= Tarsicio Herrera Zapién =

Mexican writer, researcher and academic (1935–2026)

Tarsicio Herrera Zapién (19 July 1935 – 8 January 2026) was a Mexican writer, researcher and academic, specializing in the culture and classical literature. He studies the works of Sister Juana Inés de la Cruz, as well as music composition and recovery of classical musicological works.

==Biography==
Tarsicio Herrera Zapién was born 19 July 1935 in Churintzio, Michoacán, Mexico. Herrera earned a degree in philosophy from the Pontifical Gregorian University in Rome in 1955.

He completed his Bachelor's (1967), Master's (1968) and Doctorate (1970) degrees in classical literature at the National Autonomous University of Mexico (UNAM). For over 45 years he has been a professor in his alma mater being the dean in Classics. He has taught Latin, literature and classical tradition in Faculty of Arts. He also holds a diploma in musical composition.

He was vice president of the Mexican Academy of Doctors in Social and Human Sciences from 1996-2000 and president in 2000. He has been Senior researcher at the Institute of Philological Research of the National Autonomous University of Mexico since 1973 and also is an academician of the Mexican Academy of Language. He was elected full member of the Mexican Academy of Language on May 12, 1983, he took up the chair IV on 9 February 1984. He has served as the Academy of Language's 14th secretary from 1999 to 2000, and the 9th statuary censor since 2008.

He has written articles and collaborated with magazines and newspapers, including the Diario Reforma; Diario YA de Madrid; El Heraldo Cultural; Memorias de la Academia Mexicana de la Lengua: Tomos XXV, XXVI, XXVII, XXIX, and XXXI; Nova Tellus del CEC; Revista de Literatura Mexicana IIFL; Revista Plural; Revista de la Universidad Central de Venezuela; and Revista de la Universidad Nacional de México. His body of work is diverse. He has written essays on classicism, essays on Sister Juana Inés de la Cruz, translations of classics from Latin to Spanish, Spanish translations of works into Latin, as well as musicological works. Herrera has published over 30 books and has done work to recover such works as the lyrical Castilian albums of patriotic and sacred songs by Jesús Guízar Villanueva, as well as studying the works of Francisco José Cabrera. Herrera has composed music and is also a pianist and organist.

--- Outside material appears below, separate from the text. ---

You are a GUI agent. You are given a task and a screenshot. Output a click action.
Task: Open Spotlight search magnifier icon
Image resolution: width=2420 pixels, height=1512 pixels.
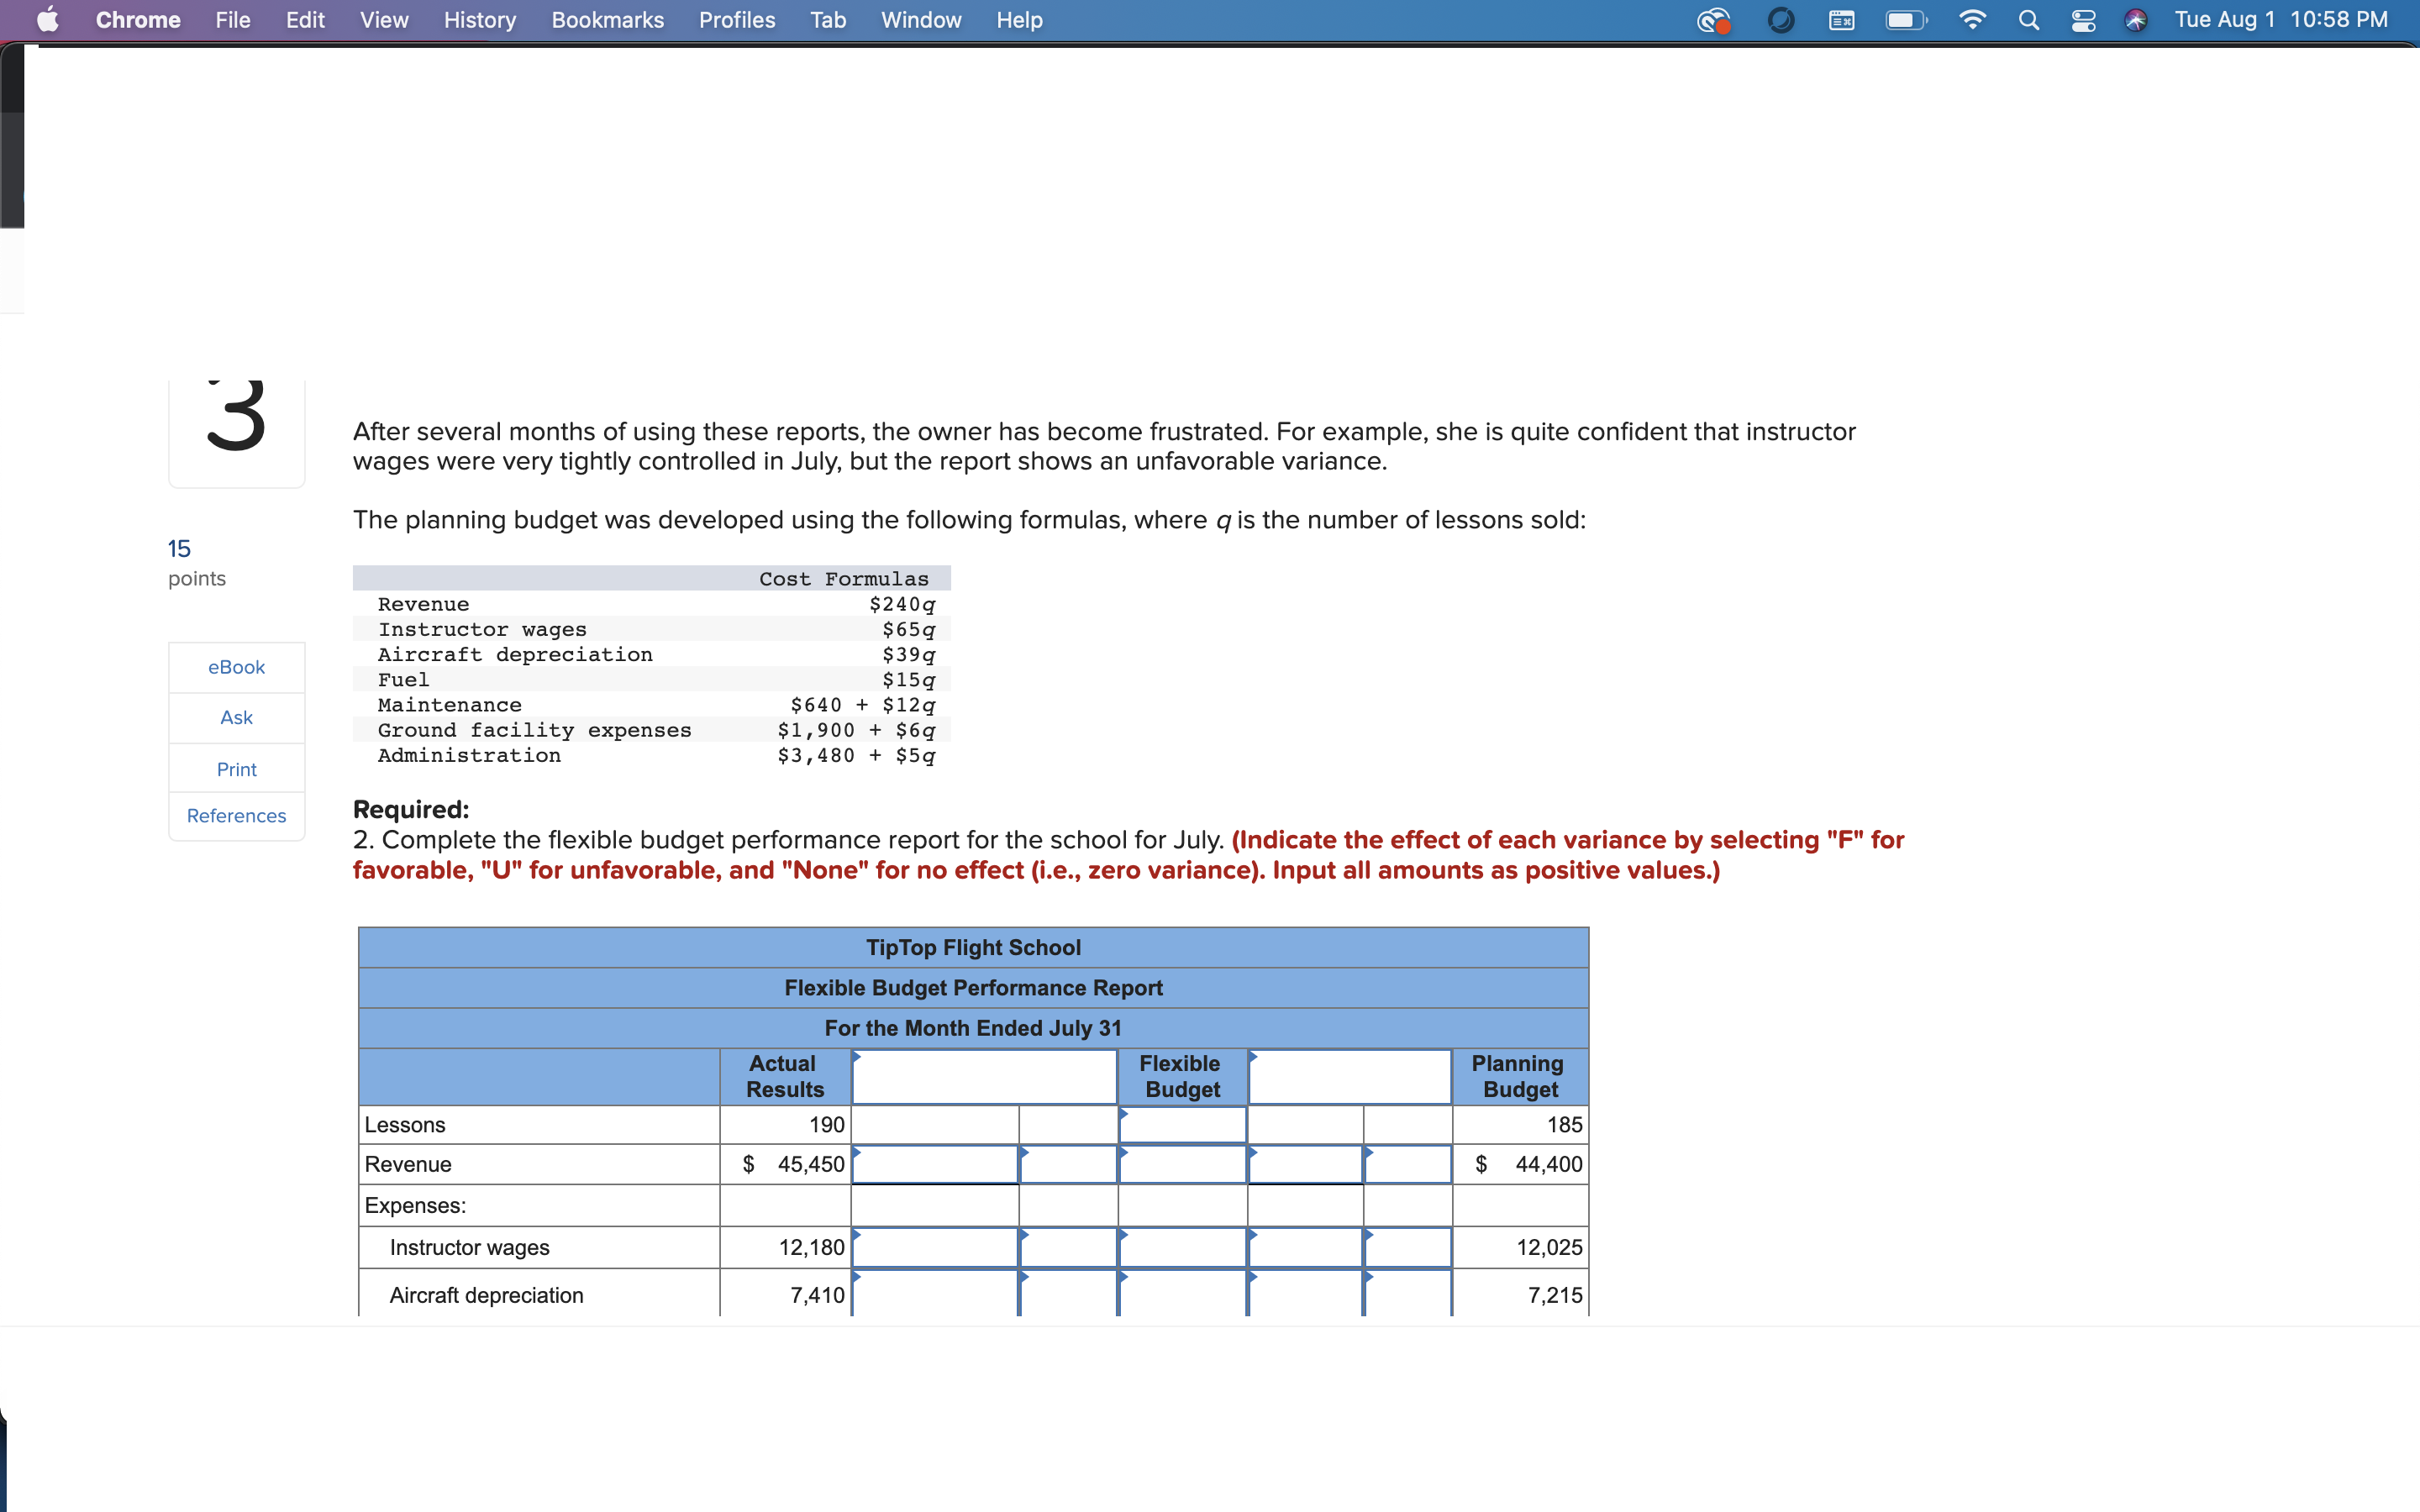tap(2028, 20)
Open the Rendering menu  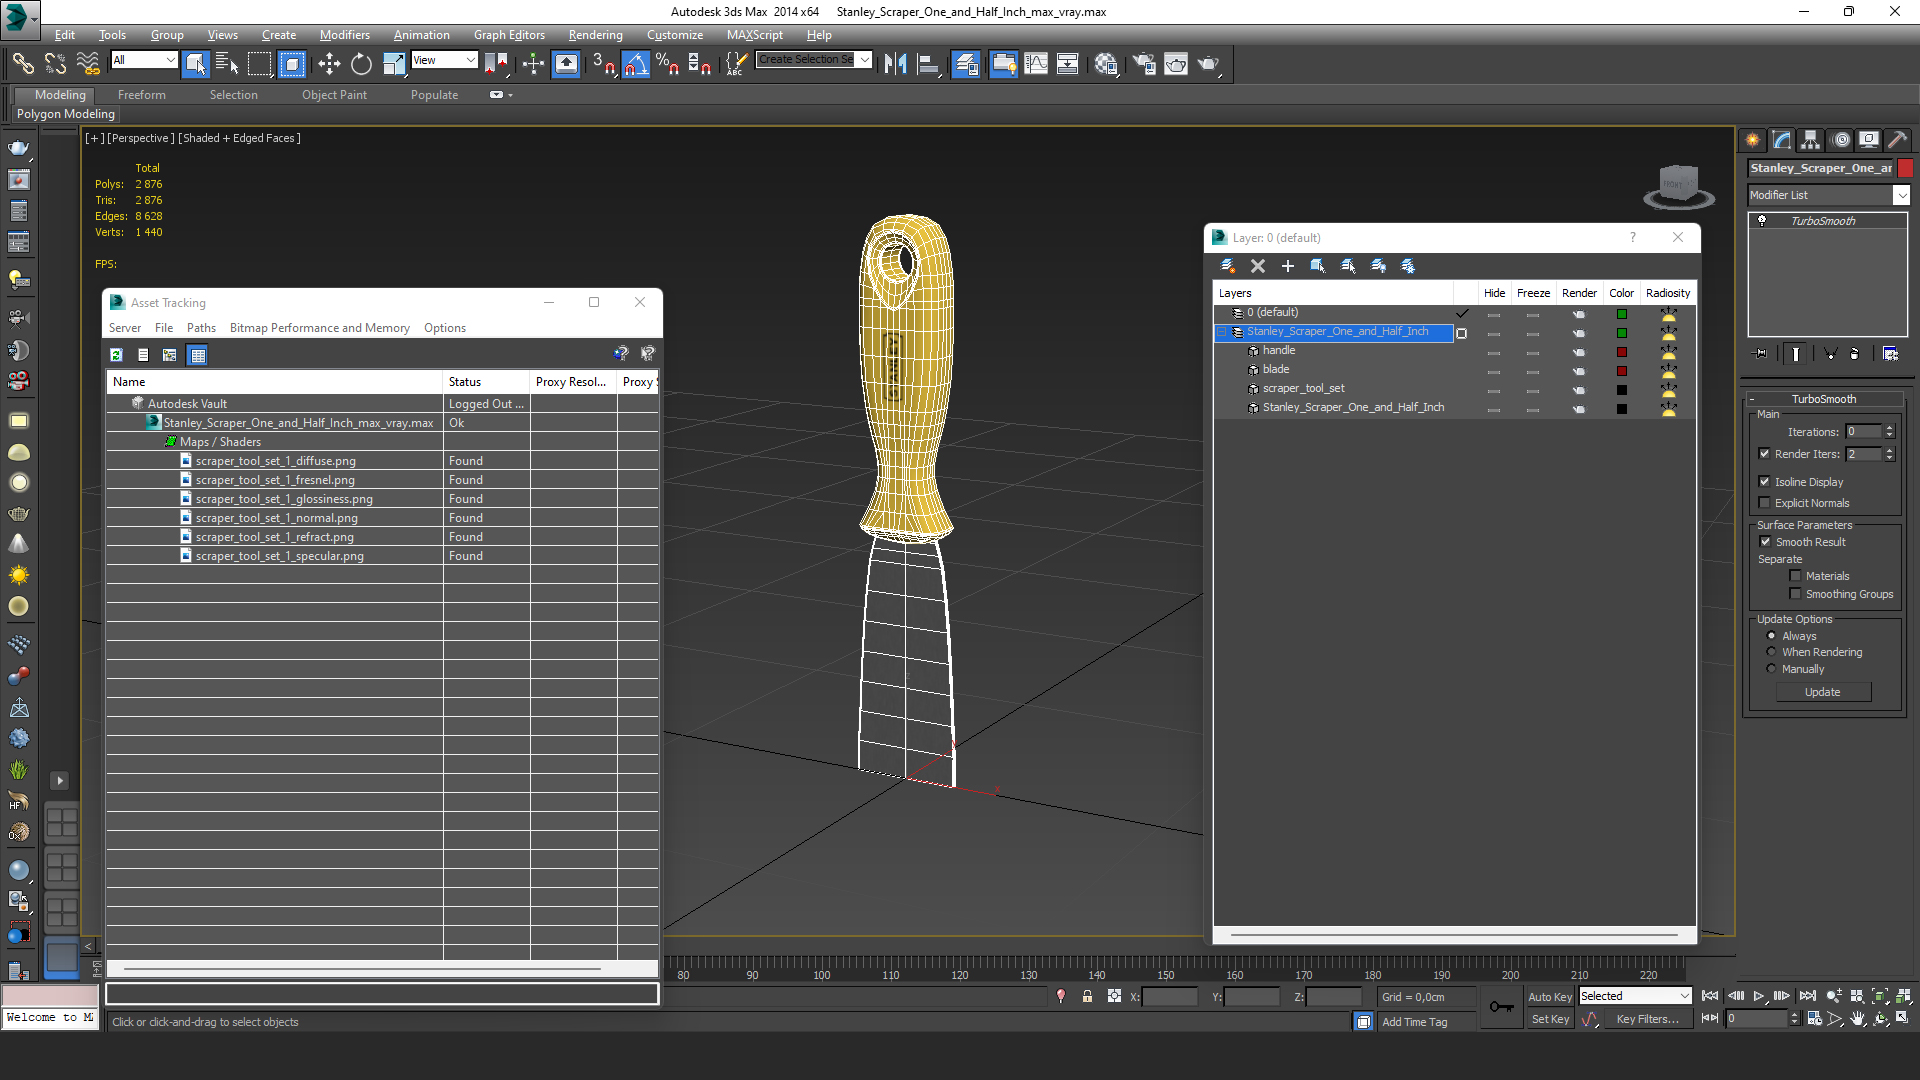(x=595, y=35)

Herrera died in Mexico City on 8 January 2026, at the age of 90, from influenza.

==Awards and honors==
- National Literature Prize "Ramon Lopez Velarde", awarded by FONAPAS, Zacatecas in 1979 and 1980.
- Cultural Society "Sor Juana" award in 1980 and 1982.
- Prize National University of Arts in Teaching awarded by the Autonomous National University of Mexico in 1992.
- Honorable mention in the competition "A. Millars Carlo", Las Palmas de Gran Canaria, Spain, in 1999.
- National Prize "Manuel José Othón", San Luis Potosí , in 2007.

==Selected works==

===Essays===
- López Velarde y Sor Juana, feministas opuestos (1984) (in Spanish)
- Buena fe y humanismo en Sor Juana (1984) (in Spanish)
- Bernal, perenne voz de Navidad (1990) (in Spanish)
- México exalta y censura a Horacio (1991) (in Spanish)
- Manuel M. Ponce y el triunfo sobre una estrella (1992) (in Spanish)
- Horacio, crisol bimilenario (1994) (in Spanish)
- Tres siglos y cien vidas de Sor Juana (1995) (in Spanish)
- Los satíricos de la Roma imperial (1995) (in Spanish)
- Historia del humanismo mexicano (2000) (in Spanish)
- El imperio novelístico romano (2003) (in Spanish)

===Translations===
- Horacio. Arte poética (1970) (Latin to Spanish)
- Horacio. Epístolas (1972) (Latin to Spanish)
- Ovidio, Heroidas (1979) (Latin to Spanish)
- Ovis nigra de A. Monterroso (1988) (Spanish to Latin)
- Fray Diego Valadés. Rhetorica christiana (1989) (Latin to Spanish)
- Cuarenta poemas mexicanos universales (1989) (Spanish to Latin)
- Villancicos de ambos mundos, de seis lenguas al latín (2008) (Spanish to Latin)

===Musicological works===
- Bernal, perenne voz de Navidad, con cien páginas de música de M. Bernal J. (1990)
- Manuel M. Ponce y el triunfo sobre una estrella (1992)
- Obertura Festival académico, versión coral en latín, de J. Brahms (recorded 1996)
- Tríptico primaveral, para piano (2001)
- Navidad en Morelia, fantasía para piano (2001)
- Noche de paz y campanas, sonatina para piano (2005)

=== Other ===
In collaboration with Doctor Julio Pimentel A., he wrote "Etimología Grecolatina del Español The first edition of this book on the Greek and Latin etymology of the Spanish language was in 1971.